I secure mine mostly so that a neighbor won't download torrents on my connection and thus negatively impact my experience. I imagine in an actual house it's not as necessary, but I live in a zone of large buildings and usually see 20+ networks visible.

Well, if his Internet connection is open, then he's open to being prosecuted for what other people might download on it.

As a celebrity, he probably has some substantial de facto immunity against this. (One blog post, and "the Internet" will show up on his side.) The rest of us... not so much.

Actually with an open wifi you're more protected agaist such instances because it's concrete proof that your IP was shared by other people, considering how ISVs assign these IPs dynamically and that their logs may not be accurate.

Only in the case the local law doesn't hold you responsible for not having protected your network in the first place.

[Edit] This is the case in Germany. http://ratgeber-recht.welt.de/offene-wlan-hotspots-sind-zula... You may have your own hotspot but you may be liable for misuses.

And in civil lawsuits, you can spend several thousand dollars in legal fees more or less effectively making your point.

Also, it's increasingly apparent that other jurisdictions will increasingly attempt -- or be used -- to ensnare people in more... "permissive" jurisdictions. Don't like the venue? Sue -- or prosecute -- them in another venue.

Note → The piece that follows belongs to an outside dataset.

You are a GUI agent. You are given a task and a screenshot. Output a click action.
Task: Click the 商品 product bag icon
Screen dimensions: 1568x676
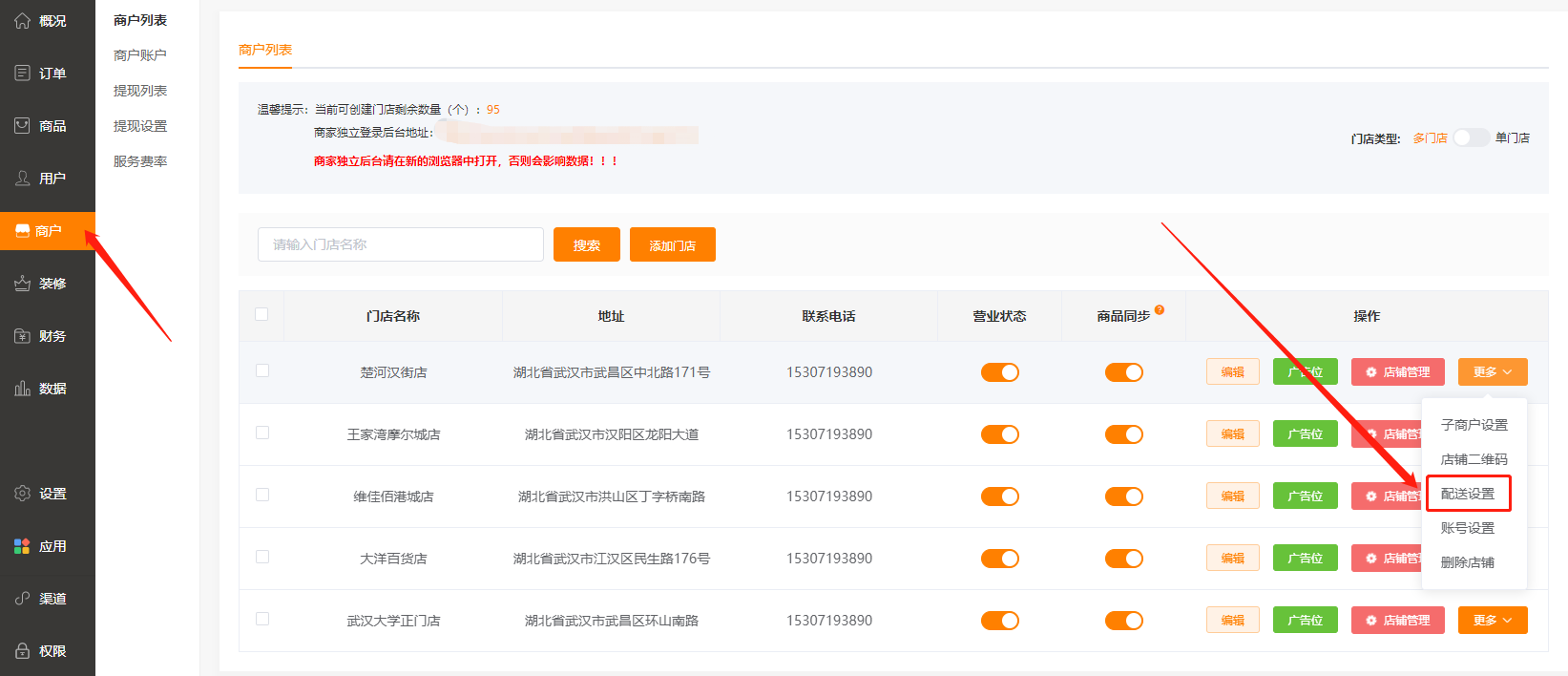pyautogui.click(x=23, y=126)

On the one hand, I feel sad that my response to this is to "close up" connectivity. On the other hand, I for one don't have the resources with which to liberally take such situations on.

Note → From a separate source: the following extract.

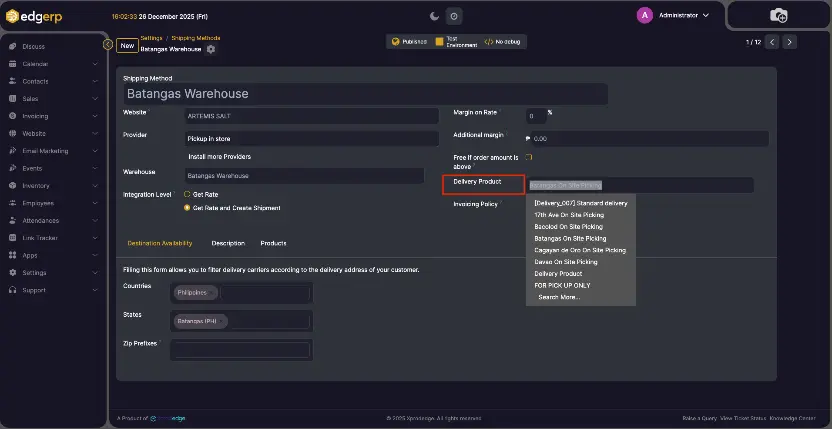This screenshot has height=429, width=832.
Task: Go to the next record arrow
Action: (790, 42)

Have you checked this line of reasoning with an actual lawyer?

Precedent?

That assumes that his network allows anyone to connect to the internet from it, which is not implied here. Open wifi usually lets anyone who hops on the network talk to the world, but I'd bet someone like Schneier is more sophisticated about that sort of thing.

BTW port 25 is not SSH, it's SMTP. SSH is port 22.

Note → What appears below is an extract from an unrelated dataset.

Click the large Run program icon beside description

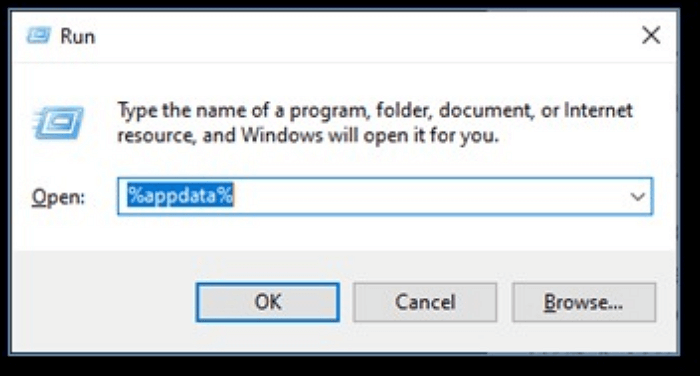[x=58, y=122]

Putting SSH on the open internet with port 22 means it'll be readily identified when people scan. Then they might well try to use dictionary attacks etc. - I'd advise against it simply to stop the log files filling up.

If you're putting sshd on its standard port available to the Internet, why are you allowing password-based auth?

OpenBSD's second remotely-exploitable hole relied on being on the same network segment (AIUI from a quick read it involved sending malformed IPv6 packets). Such vulnerabilities aren't particularly common, but you're always going to be exposing a somewhat wider attack surface to the local network than to the internet at large.

man-in-the middle the windows update channel (see: flame)

man-in-the-middle the VPN

man-in-the-middle administration of the router / wireless access point, which frequently is done without ssl

dhcp exploits, too, both against clients and any existing server.